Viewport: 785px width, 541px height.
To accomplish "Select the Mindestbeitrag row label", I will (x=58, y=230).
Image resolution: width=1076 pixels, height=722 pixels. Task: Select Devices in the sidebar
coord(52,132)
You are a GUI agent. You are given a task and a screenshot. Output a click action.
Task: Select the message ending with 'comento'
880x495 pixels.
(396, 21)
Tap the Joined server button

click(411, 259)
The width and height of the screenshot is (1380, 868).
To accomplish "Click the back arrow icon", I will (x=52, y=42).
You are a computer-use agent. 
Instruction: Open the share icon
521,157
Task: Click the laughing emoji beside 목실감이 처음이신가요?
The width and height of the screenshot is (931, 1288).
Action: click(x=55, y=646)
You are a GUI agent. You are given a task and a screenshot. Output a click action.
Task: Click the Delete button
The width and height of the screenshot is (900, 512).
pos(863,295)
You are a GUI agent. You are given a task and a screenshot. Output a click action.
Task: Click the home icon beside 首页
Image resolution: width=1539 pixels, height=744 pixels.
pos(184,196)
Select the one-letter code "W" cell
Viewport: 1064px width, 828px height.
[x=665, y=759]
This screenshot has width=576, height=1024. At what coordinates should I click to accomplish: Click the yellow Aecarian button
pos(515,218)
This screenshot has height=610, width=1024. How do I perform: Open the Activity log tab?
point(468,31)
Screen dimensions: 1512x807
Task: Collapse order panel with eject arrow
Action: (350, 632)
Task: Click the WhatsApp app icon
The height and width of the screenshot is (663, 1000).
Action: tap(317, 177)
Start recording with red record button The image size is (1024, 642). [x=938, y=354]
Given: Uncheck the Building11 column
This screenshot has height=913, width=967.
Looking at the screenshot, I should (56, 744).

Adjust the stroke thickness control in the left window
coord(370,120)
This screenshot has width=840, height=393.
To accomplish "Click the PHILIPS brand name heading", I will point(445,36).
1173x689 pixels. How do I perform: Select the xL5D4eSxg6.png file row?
##############################
Your goal: Exactly reproduce the line containing "Viewport: 1064px width, 828px height." and all lines after it in the material, stopping only at the end.

Result:
Viewport: 1064px width, 828px height.
[x=665, y=759]
This screenshot has width=576, height=1024. At what coordinates should I click to accomplish: Click the yellow Aecarian button
pos(515,218)
This screenshot has height=610, width=1024. How do I perform: Open the Activity log tab?
point(468,31)
Screen dimensions: 1512x807
Task: Collapse order panel with eject arrow
Action: (350, 632)
Task: Click the WhatsApp app icon
The height and width of the screenshot is (663, 1000).
Action: tap(317, 177)
Start recording with red record button The image size is (1024, 642). [x=938, y=354]
Given: Uncheck the Building11 column
This screenshot has height=913, width=967.
Looking at the screenshot, I should (56, 744).

Adjust the stroke thickness control in the left window
coord(370,120)
This screenshot has width=840, height=393.
To accomplish "Click the PHILIPS brand name heading", I will point(445,36).
1173x689 pixels. How do I perform: Select the xL5D4eSxg6.png file row?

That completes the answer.